Reports of police beating and harassing people who are outdoors during curfew hours have been widely reported in the media. But widespread condemnation has not resulted in a significant change in police behaviour. In April 2020, Human Rights Watch claimed that at least six people had died from injuries inflicted by the police in the first 10 days of the first curfew imposed on 27 March 2020.

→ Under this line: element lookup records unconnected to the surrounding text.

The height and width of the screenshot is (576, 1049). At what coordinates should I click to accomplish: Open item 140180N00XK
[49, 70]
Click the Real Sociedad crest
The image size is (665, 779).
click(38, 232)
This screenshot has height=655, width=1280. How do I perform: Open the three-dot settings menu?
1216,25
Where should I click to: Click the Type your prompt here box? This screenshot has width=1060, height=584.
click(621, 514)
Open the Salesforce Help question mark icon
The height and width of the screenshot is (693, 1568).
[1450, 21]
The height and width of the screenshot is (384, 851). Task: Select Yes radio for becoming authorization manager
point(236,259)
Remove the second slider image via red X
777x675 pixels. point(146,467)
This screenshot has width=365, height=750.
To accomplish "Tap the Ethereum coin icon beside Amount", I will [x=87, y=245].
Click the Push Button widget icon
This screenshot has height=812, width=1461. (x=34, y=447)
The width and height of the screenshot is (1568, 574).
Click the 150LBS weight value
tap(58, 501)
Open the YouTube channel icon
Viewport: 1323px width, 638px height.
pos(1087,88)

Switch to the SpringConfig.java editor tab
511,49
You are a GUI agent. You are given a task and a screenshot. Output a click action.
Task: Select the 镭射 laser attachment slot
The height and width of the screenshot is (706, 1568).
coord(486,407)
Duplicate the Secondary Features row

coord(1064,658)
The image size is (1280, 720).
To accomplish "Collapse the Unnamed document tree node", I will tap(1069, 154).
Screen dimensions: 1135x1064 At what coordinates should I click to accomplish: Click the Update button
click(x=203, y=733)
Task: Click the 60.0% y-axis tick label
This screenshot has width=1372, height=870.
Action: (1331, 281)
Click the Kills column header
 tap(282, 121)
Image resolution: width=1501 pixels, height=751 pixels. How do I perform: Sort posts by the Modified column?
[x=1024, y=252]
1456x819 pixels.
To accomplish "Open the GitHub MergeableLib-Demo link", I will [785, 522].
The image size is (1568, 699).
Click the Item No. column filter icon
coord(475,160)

Public outcry over these killings have not reduced incidents of police violence; on the contrary, the death toll keeps rising. It appears that the COVID-19 pandemic has offered the police another opportunity to inflict indiscriminate violence on civilians. Two months after the March 2020 curfew began, the Independent Policing Oversight Authority (IPOA) reported 15 deaths from police brutality. According to Missing Voices, an initiative of 18 Kenyan civil society organisations who collect, verify, and publish data on police brutality, 157 people were killed and 10 were disappeared by the Kenya police in 2020 alone. Death at the hands of a police officer is most prevalent in Nairobi.

IPOA was established in 2011 to provide oversight over the police, which is deemed as among the most corrupt institutions in Kenya. But the oversight authority seems to lack the teeth to carry out investigations that lead to convictions. Of the thousands of cases of police misconduct it has received since its inception, very few have resulted in convictions.

Analysts say that police brutality in Kenya is a legacy of the country’s colonial past when state-sanctioned violence was the norm, and when police were expected to preserve colonial settler interests, not the interests of the majority African population. Post-independence governments have also relied on the police to suppress dissent and silence the opposition. Police violence against civilians peaks during elections. At least 12 people were killed and more than 100 were injured by police during the 2017 general elections in Kenya.

Human rights and civil society groups in Kenya are trying to hold the police accountable for the death of the Ndwiga brothers. So far no one has been arrested, even though IPOA has called for the arrest and prosecution of the six police officers implicated.

Rasna Warah is a Kenyan writer and journalist who is working with the ONE Campaign’s COVID-19 Aftershocks project.